Building on ban by Va’ad Halacha, RCA calls for smoke-free shuls and Yeshivot, as well as educational and therapeutic initiatives to eliminate smoking among Orthodox Jews.
May 1, 2007 — The Va’ad Halacha of the Rabbinical Council of America is to be commended for issuing its authoritative and comprehensive halachic ruling banning the use of tobacco products. It remains a blot on the Orthodox community that even given what is known today about the pernicious effects of tobacco so many within our midst continue to ingest it in its various forms, still believing it to be a halachically permissible act.
We are fully cognizant of the fact that smoking is in many cases the result of physical addiction, and it can thus be extremely difficult to desist from the habit. But our tradition teaches us that, difficult as it might be, a person always retains a divinely implanted freedom to choose. No one can escape responsibility for his or her choices, no matter how powerful the seductions of habit or yetzer ha-ra (inclination to do wrong). As a rabbinic organization, it is our task and responsibility to assist and facilitate the right choices, however we can.
Thus it is important that this matter of life and death not be left as a theoretical statement of principle by the Vaad Halacha in the name of the RCA. It should be translated into concrete steps undertaken as a matter of community policy and concerted action in whichever ways are practical and likely to lead to positive results.
To this end, it is proposed that a committee of the RCA be formed with a mandate to engage in proactive steps towards abolishing the use of tobacco throughout our communities. The committee should focus on the options that rabbis, synagogues, and schools should consider for grass roots implementation. These should include, but not be limited to, the following initiatives:
Synagogue Policies:
1. Synagogues and Schools in their entirety should be smoke-free environments.
2. 2. This should include rental of the facilities to third parties, so that smoking is never permitted on the premises.
3. The ruling of the Vaad Halacha should be posted prominently, and a link should be put on the synagogue/school website.
4. A committee should be formed in each synagogue to work proactively on this matter.
Rabbinic Actions:
5. Once a year there should be either a sermon, a shiur, or a Shabbat dedicated to study of the halakhic and musar literature related to smoking, addictions, and self-control. Guest lecturers with expertise should be invited to address the congregation in various appropriate venues. Such presentations should highlight the impact of side-stream smoke on innocent third parties.
6. Rabbis (or properly designated others) should offer their assistance to individual men or women who are seen to be poor role models in this regard.
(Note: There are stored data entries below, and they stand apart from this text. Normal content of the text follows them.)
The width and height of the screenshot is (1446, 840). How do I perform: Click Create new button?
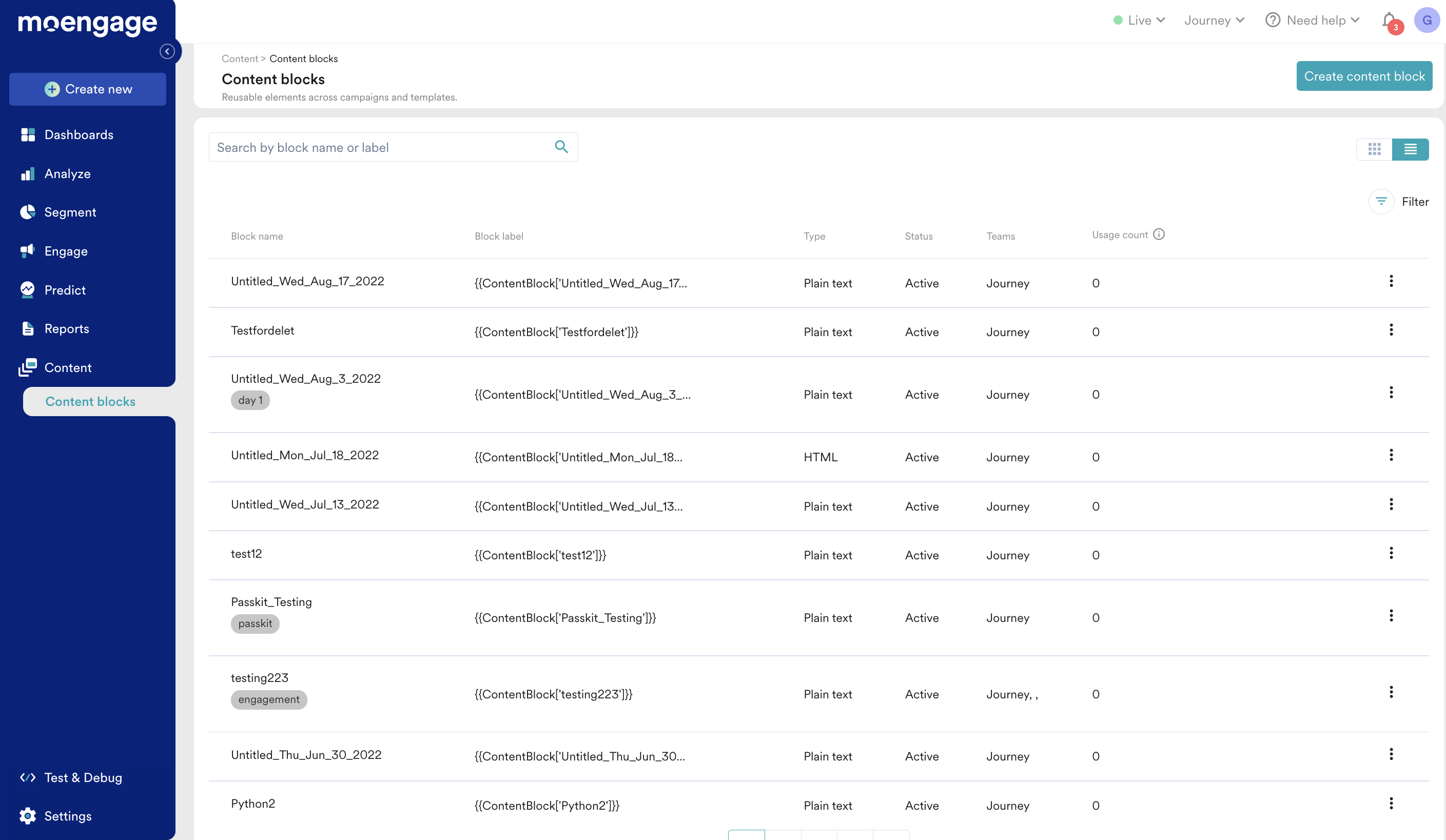(x=87, y=89)
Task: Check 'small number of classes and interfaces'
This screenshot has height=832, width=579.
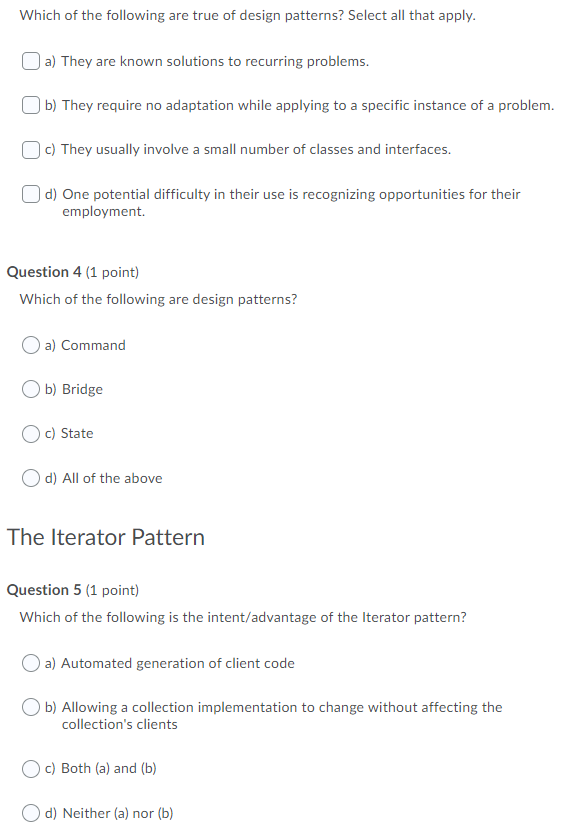Action: coord(31,150)
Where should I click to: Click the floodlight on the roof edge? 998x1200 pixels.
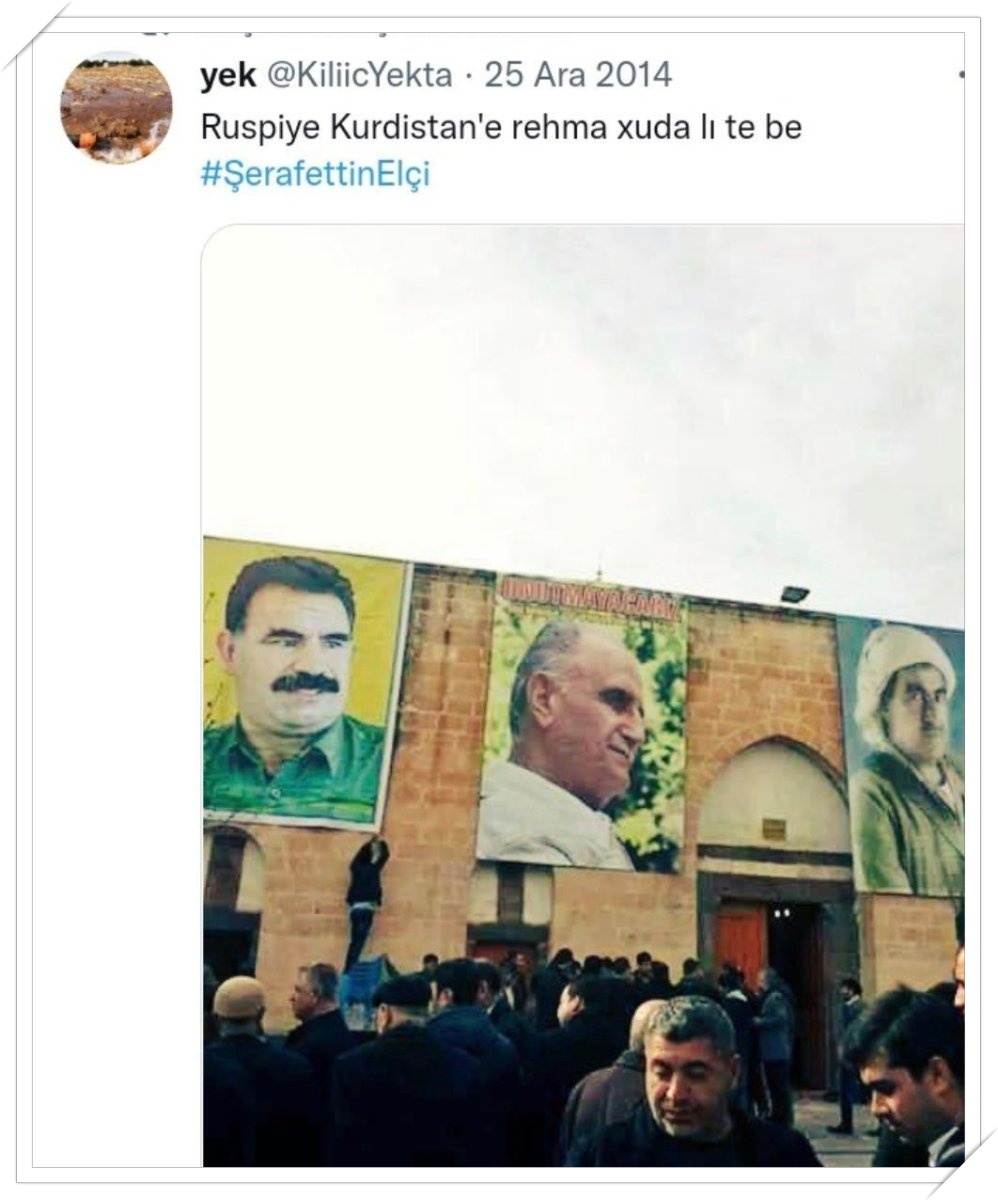794,594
This could include providing the names of smoking and addiction specialists, to be provided by the RCA as a resource
7. In ongoing preventive mode, youth groups and individual teenagers should be proactively sensitized to the dangers of smoking, using appropriately powerful motivators and educational modalities (personal histories, videos, case histories, medical specialists, etc.)
8. Appropriate initiatives should be undertaken as needed in local yeshivot and day schools, as well as institutions in Israel to which young men and women from the synagogue might go for a year of post-High School education.